### Task brief
Reproduce the records below word for word.

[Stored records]
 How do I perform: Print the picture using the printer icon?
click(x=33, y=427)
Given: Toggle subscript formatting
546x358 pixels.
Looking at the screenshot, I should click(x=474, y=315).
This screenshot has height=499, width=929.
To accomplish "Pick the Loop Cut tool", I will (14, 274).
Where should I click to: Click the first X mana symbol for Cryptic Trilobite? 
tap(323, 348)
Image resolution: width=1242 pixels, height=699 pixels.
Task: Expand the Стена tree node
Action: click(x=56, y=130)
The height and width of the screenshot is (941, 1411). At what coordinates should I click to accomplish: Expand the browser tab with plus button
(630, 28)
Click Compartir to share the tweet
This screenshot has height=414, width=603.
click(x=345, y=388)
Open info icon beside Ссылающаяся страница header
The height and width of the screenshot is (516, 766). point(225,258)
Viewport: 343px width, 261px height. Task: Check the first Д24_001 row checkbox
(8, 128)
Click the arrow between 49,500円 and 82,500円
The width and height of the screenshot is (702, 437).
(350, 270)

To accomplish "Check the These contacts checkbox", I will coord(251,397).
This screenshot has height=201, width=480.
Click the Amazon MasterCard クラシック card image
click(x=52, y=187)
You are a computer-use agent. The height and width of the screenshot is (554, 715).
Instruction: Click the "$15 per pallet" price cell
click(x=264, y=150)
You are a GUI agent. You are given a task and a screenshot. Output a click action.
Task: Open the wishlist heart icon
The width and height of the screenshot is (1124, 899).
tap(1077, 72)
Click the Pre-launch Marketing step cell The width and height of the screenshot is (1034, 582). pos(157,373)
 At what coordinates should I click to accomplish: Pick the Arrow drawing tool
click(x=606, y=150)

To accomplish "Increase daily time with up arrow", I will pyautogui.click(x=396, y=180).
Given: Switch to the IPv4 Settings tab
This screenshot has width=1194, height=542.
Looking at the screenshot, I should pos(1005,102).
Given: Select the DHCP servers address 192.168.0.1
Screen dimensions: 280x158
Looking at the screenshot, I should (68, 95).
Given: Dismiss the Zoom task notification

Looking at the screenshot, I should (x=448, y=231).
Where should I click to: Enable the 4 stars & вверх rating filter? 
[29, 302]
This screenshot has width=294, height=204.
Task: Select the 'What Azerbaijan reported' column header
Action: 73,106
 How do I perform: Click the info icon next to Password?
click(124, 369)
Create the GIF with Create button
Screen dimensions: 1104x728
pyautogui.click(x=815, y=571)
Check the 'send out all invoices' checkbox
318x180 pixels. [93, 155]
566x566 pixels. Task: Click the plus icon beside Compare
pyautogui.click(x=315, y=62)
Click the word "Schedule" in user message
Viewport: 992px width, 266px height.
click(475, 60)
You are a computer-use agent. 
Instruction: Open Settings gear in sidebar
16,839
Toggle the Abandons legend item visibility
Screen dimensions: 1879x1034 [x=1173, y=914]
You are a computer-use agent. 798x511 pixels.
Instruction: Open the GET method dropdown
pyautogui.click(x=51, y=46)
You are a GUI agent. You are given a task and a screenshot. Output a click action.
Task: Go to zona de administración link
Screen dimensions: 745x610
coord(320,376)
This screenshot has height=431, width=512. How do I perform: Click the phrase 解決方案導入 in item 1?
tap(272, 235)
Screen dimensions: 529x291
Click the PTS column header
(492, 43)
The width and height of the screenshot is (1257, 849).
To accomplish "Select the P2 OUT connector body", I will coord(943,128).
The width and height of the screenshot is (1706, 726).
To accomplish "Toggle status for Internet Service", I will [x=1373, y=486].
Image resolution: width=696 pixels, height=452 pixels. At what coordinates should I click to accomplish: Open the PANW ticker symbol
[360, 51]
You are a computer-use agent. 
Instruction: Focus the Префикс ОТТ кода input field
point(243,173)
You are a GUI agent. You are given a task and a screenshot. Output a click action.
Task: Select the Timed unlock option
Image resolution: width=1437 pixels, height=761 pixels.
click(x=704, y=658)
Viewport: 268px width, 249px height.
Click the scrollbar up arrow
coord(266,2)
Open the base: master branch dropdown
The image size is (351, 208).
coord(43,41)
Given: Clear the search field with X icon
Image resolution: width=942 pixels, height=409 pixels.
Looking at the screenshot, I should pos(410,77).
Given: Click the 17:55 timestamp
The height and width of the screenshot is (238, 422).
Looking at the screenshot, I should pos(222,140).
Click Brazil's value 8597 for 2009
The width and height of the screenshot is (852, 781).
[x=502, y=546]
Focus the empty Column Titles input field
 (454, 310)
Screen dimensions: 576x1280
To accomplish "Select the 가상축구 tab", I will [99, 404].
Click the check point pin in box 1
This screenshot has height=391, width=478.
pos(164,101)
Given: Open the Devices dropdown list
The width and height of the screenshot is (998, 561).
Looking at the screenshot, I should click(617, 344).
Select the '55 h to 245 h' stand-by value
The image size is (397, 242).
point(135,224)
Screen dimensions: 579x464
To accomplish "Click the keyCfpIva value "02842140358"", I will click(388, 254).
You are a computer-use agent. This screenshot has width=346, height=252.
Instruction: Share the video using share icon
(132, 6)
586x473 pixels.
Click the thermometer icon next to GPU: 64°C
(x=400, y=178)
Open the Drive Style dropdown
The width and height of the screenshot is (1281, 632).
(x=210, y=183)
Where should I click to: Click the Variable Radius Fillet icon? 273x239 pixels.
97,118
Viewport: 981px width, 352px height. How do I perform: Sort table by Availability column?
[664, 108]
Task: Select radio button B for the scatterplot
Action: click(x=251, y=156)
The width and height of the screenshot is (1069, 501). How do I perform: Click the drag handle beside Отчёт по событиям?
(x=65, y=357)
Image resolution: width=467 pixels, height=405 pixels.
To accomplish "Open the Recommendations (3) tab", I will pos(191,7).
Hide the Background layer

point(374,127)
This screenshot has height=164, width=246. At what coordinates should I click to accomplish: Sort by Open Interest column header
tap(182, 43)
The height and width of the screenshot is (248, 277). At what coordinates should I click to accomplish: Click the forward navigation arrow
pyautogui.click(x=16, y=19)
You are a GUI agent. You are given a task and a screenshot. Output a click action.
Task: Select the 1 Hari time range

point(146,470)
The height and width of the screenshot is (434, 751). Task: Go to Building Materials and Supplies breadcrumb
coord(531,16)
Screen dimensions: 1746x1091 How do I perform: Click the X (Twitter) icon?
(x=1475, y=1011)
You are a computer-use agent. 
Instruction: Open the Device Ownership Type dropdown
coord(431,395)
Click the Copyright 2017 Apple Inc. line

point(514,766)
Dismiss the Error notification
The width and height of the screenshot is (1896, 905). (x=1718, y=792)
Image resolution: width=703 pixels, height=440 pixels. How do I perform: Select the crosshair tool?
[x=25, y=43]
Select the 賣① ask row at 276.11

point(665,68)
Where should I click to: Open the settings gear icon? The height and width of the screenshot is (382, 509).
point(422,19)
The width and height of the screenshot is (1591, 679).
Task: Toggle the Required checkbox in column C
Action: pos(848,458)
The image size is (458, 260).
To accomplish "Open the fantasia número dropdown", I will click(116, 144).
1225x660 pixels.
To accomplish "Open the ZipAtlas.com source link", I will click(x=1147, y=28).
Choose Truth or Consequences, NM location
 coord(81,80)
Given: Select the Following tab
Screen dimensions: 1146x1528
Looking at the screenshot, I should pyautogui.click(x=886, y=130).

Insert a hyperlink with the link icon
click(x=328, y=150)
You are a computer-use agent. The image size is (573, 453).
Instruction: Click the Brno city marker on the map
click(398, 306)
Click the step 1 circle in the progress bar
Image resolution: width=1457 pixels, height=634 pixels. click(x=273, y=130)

### Written solution
 How do I perform: Print the picture using the printer icon?
click(x=33, y=427)
Given: Toggle subscript formatting
546x358 pixels.
Looking at the screenshot, I should click(x=474, y=315).
This screenshot has height=499, width=929.
To accomplish "Pick the Loop Cut tool", I will (14, 274).
Where should I click to: Click the first X mana symbol for Cryptic Trilobite? 
tap(323, 348)
Image resolution: width=1242 pixels, height=699 pixels.
Task: Expand the Стена tree node
Action: click(x=56, y=130)
The height and width of the screenshot is (941, 1411). At what coordinates should I click to accomplish: Expand the browser tab with plus button
(630, 28)
Click Compartir to share the tweet
This screenshot has height=414, width=603.
click(x=345, y=388)
Open info icon beside Ссылающаяся страница header
The height and width of the screenshot is (516, 766). point(225,258)
Viewport: 343px width, 261px height. Task: Check the first Д24_001 row checkbox
(8, 128)
Click the arrow between 49,500円 and 82,500円
The width and height of the screenshot is (702, 437).
(350, 270)

To accomplish "Check the These contacts checkbox", I will coord(251,397).
This screenshot has height=201, width=480.
Click the Amazon MasterCard クラシック card image
click(x=52, y=187)
You are a computer-use agent. The height and width of the screenshot is (554, 715).
Instruction: Click the "$15 per pallet" price cell
click(x=264, y=150)
You are a GUI agent. You are given a task and a screenshot. Output a click action.
Task: Open the wishlist heart icon
The width and height of the screenshot is (1124, 899).
tap(1077, 72)
Click the Pre-launch Marketing step cell The width and height of the screenshot is (1034, 582). pos(157,373)
 At what coordinates should I click to accomplish: Pick the Arrow drawing tool
click(x=606, y=150)

To accomplish "Increase daily time with up arrow", I will pyautogui.click(x=396, y=180).
Given: Switch to the IPv4 Settings tab
This screenshot has width=1194, height=542.
Looking at the screenshot, I should pos(1005,102).
Given: Select the DHCP servers address 192.168.0.1
Screen dimensions: 280x158
Looking at the screenshot, I should (68, 95).
Given: Dismiss the Zoom task notification

Looking at the screenshot, I should (x=448, y=231).
Where should I click to: Enable the 4 stars & вверх rating filter? 
[29, 302]
This screenshot has width=294, height=204.
Task: Select the 'What Azerbaijan reported' column header
Action: 73,106
 How do I perform: Click the info icon next to Password?
click(124, 369)
Create the GIF with Create button
Screen dimensions: 1104x728
pyautogui.click(x=815, y=571)
Check the 'send out all invoices' checkbox
318x180 pixels. [93, 155]
566x566 pixels. Task: Click the plus icon beside Compare
pyautogui.click(x=315, y=62)
Click the word "Schedule" in user message
Viewport: 992px width, 266px height.
click(475, 60)
You are a computer-use agent. 
Instruction: Open Settings gear in sidebar
16,839
Toggle the Abandons legend item visibility
Screen dimensions: 1879x1034 [x=1173, y=914]
You are a computer-use agent. 798x511 pixels.
Instruction: Open the GET method dropdown
pyautogui.click(x=51, y=46)
You are a GUI agent. You are given a task and a screenshot. Output a click action.
Task: Go to zona de administración link
Screen dimensions: 745x610
coord(320,376)
This screenshot has height=431, width=512. How do I perform: Click the phrase 解決方案導入 in item 1?
tap(272, 235)
Screen dimensions: 529x291
Click the PTS column header
(492, 43)
The width and height of the screenshot is (1257, 849).
To accomplish "Select the P2 OUT connector body", I will coord(943,128).
The width and height of the screenshot is (1706, 726).
To accomplish "Toggle status for Internet Service", I will [x=1373, y=486].
Image resolution: width=696 pixels, height=452 pixels. At what coordinates should I click to accomplish: Open the PANW ticker symbol
[360, 51]
You are a computer-use agent. 
Instruction: Focus the Префикс ОТТ кода input field
point(243,173)
You are a GUI agent. You are given a task and a screenshot. Output a click action.
Task: Select the Timed unlock option
Image resolution: width=1437 pixels, height=761 pixels.
click(x=704, y=658)
Viewport: 268px width, 249px height.
Click the scrollbar up arrow
coord(266,2)
Open the base: master branch dropdown
The image size is (351, 208).
coord(43,41)
Given: Clear the search field with X icon
Image resolution: width=942 pixels, height=409 pixels.
Looking at the screenshot, I should pos(410,77).
Given: Click the 17:55 timestamp
The height and width of the screenshot is (238, 422).
Looking at the screenshot, I should pos(222,140).
Click Brazil's value 8597 for 2009
The width and height of the screenshot is (852, 781).
[x=502, y=546]
Focus the empty Column Titles input field
 (454, 310)
Screen dimensions: 576x1280
To accomplish "Select the 가상축구 tab", I will [99, 404].
Click the check point pin in box 1
This screenshot has height=391, width=478.
pos(164,101)
Given: Open the Devices dropdown list
The width and height of the screenshot is (998, 561).
Looking at the screenshot, I should click(617, 344).
Select the '55 h to 245 h' stand-by value
The image size is (397, 242).
point(135,224)
Screen dimensions: 579x464
To accomplish "Click the keyCfpIva value "02842140358"", I will click(388, 254).
You are a computer-use agent. This screenshot has width=346, height=252.
Instruction: Share the video using share icon
(132, 6)
586x473 pixels.
Click the thermometer icon next to GPU: 64°C
(x=400, y=178)
Open the Drive Style dropdown
The width and height of the screenshot is (1281, 632).
(x=210, y=183)
Where should I click to: Click the Variable Radius Fillet icon? 273x239 pixels.
97,118
Viewport: 981px width, 352px height. How do I perform: Sort table by Availability column?
[664, 108]
Task: Select radio button B for the scatterplot
Action: click(x=251, y=156)
The width and height of the screenshot is (1069, 501). How do I perform: Click the drag handle beside Отчёт по событиям?
(x=65, y=357)
Image resolution: width=467 pixels, height=405 pixels.
To accomplish "Open the Recommendations (3) tab", I will pos(191,7).
Hide the Background layer

point(374,127)
This screenshot has height=164, width=246. At what coordinates should I click to accomplish: Sort by Open Interest column header
tap(182, 43)
The height and width of the screenshot is (248, 277). At what coordinates should I click to accomplish: Click the forward navigation arrow
pyautogui.click(x=16, y=19)
You are a GUI agent. You are given a task and a screenshot. Output a click action.
Task: Select the 1 Hari time range

point(146,470)
The height and width of the screenshot is (434, 751). Task: Go to Building Materials and Supplies breadcrumb
coord(531,16)
Screen dimensions: 1746x1091 How do I perform: Click the X (Twitter) icon?
(x=1475, y=1011)
You are a computer-use agent. 
Instruction: Open the Device Ownership Type dropdown
coord(431,395)
Click the Copyright 2017 Apple Inc. line

point(514,766)
Dismiss the Error notification
The width and height of the screenshot is (1896, 905). (x=1718, y=792)
Image resolution: width=703 pixels, height=440 pixels. How do I perform: Select the crosshair tool?
[x=25, y=43]
Select the 賣① ask row at 276.11

point(665,68)
Where should I click to: Open the settings gear icon? The height and width of the screenshot is (382, 509).
point(422,19)
The width and height of the screenshot is (1591, 679).
Task: Toggle the Required checkbox in column C
Action: pos(848,458)
The image size is (458, 260).
To accomplish "Open the fantasia número dropdown", I will click(116, 144).
1225x660 pixels.
To accomplish "Open the ZipAtlas.com source link", I will click(x=1147, y=28).
Choose Truth or Consequences, NM location
 coord(81,80)
Given: Select the Following tab
Screen dimensions: 1146x1528
Looking at the screenshot, I should pyautogui.click(x=886, y=130).

Insert a hyperlink with the link icon
click(x=328, y=150)
You are a computer-use agent. The image size is (573, 453).
Instruction: Click the Brno city marker on the map
click(398, 306)
Click the step 1 circle in the progress bar
Image resolution: width=1457 pixels, height=634 pixels. click(x=273, y=130)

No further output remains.